Devoted to the Propagation and Defense of New Testament Christianity
September 15, 1960
NUMBER 19, PAGE 11c-12a

The Yopp - Morgan Debate

Eugene Britnell, Tuckerman, Ark.

On the nights of August 1, 2, 4, 5, a public discussion was held under a large tent in Kennett, Mo., between brethren James L. Yopp and Boyd E. Morgan. Both men live and preach in Kennett. The first two nights concerned the Homes such as Southern Christian and Paragould Children's Home, and the last two were devoted to the Herald of Truth. Brother Morgan tried to defend the Homes and Herald of Truth, and brother Yopp denied the scripturalness of them.

Time and space does not permit even a brief review of all that was done and said, but we do want to note the only arguments made by brother Morgan in defense of his position.

It is interesting to note that Morgan's approach was entirely different from that of any other defender of such works. No two of them try it alike, which is typical of men who embrace a false position. It is true when we debate the sectarians. But men who have truth always use the same approach in defense of truth for truth never changes and will always stand.

In his defense of the Homes mentioned in the proposition, brother Morgan's only affirmative argument was based upon 2 Corinthians 8. He argued that the "messengers" of the churches were parallel to the Boards over the Homes. He had the messengers listed on a large chart with Paul listed as "chairman of the board." Isn't it pathetic how men will pervert God's truth in an effort to defend a false position?

Brother Yopp very effectively showed that the messengers were simply selected by the churches to carry relief to Jerusalem, and did not constitute a board with authority to administer the affairs for churches.
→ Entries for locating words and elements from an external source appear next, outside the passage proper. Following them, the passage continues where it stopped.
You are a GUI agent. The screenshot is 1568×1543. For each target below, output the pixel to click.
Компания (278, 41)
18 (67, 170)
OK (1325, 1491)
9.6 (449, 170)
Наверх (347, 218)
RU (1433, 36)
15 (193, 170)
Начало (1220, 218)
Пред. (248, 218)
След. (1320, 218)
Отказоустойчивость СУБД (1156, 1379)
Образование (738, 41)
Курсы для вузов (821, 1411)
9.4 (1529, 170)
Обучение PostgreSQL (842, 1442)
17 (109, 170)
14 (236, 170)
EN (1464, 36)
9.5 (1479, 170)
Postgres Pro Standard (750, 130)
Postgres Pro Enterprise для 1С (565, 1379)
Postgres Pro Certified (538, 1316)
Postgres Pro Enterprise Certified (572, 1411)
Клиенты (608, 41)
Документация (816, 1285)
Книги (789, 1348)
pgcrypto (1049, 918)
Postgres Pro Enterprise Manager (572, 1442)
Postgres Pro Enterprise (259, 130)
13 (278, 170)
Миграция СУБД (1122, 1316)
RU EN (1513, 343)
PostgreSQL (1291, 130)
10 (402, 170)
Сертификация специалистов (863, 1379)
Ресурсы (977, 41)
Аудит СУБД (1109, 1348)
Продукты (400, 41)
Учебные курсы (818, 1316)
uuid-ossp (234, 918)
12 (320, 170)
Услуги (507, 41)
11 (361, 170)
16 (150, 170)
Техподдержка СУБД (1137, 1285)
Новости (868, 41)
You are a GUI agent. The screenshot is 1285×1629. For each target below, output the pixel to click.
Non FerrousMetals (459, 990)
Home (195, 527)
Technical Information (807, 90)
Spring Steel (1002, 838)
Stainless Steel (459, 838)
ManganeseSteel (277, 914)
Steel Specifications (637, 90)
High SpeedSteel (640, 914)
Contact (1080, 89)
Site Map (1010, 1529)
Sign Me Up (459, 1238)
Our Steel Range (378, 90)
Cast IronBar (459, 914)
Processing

He showed the parallel between the work of those messengers and the service rendered by the Post Office Department today when they are entrusted with the responsibility of delivering relief to preachers or needy saints, with no authority to act except deliver the relief as directed by the sender.

Brother Yopp introduced Acts 6 as an example of a local church doing its own work, but brother Morgan declared that the "seven men" constituted a board or organization separate and apart from the Jerusalem church. Yopp showed that J. B. Briney also found a Missionary Society in Acts 6, and was as near the truth as Morgan. After Yopp read from the Otey-Briney Debate, Morgan admitted that he had borrowed a copy but that he hadn't read it; that he only glanced through it to make sure he didn't "make the same arguments as did Briney." We wonder why? Brother Yopp pointed out that he missed one — Acts 6. Yopp proved that one could use Morgan's reasoning and prove by such passages as Acts 13 that the church worked through a Missionary Society since the church sent men out on a mission in evangelism.

On the Herald of Truth, brother Morgan's only affirmative arguments were based upon Col. 4:16 and the great commission. He said he was willing to rest his case on Col. 4:16. Brother Yopp showed that that had to do with divine revelation as in Acts 15:20-29, and was in no sense, parallel to the Herald of Truth Missionary Society. In order to resemble the Herald of Truth, Colossae would have had to set up as a sponsoring church, solicited and received contributions from the churches, and took over the work of reading or distributing the scriptures to all the churches. Yopp pointed out that Briney also found a Missionary Society in the great commission and prevented the truth no worse than did Morgan. Brother Morgan found authority (?) for the Herald of Truth by referring to the past practices of some brethren and churches, but he did not find it in the word of God!

Morgan stated in one speech that he would meet the writer in debate, but when we presented the signed propositions the last night he refused to sign them. We offered him a choice of four places in which to have the debate. We then challenged Emmett Smith (who assisted Morgan each night) and he refused. Then, believe it or not, we challenged Sterl Watson and he refused. Not a one of them would agree to debate under a fair arrangement. Brethren, debate them while you can for they are about to give it up.

Large crowds were present each night, and good order prevailed throughout the discussion. Both men conducted themselves in a fine manner. The writer served as moderator for brother Yopp, and brother Sterl A. Watson moderated for brother Morgan. Good debates do good!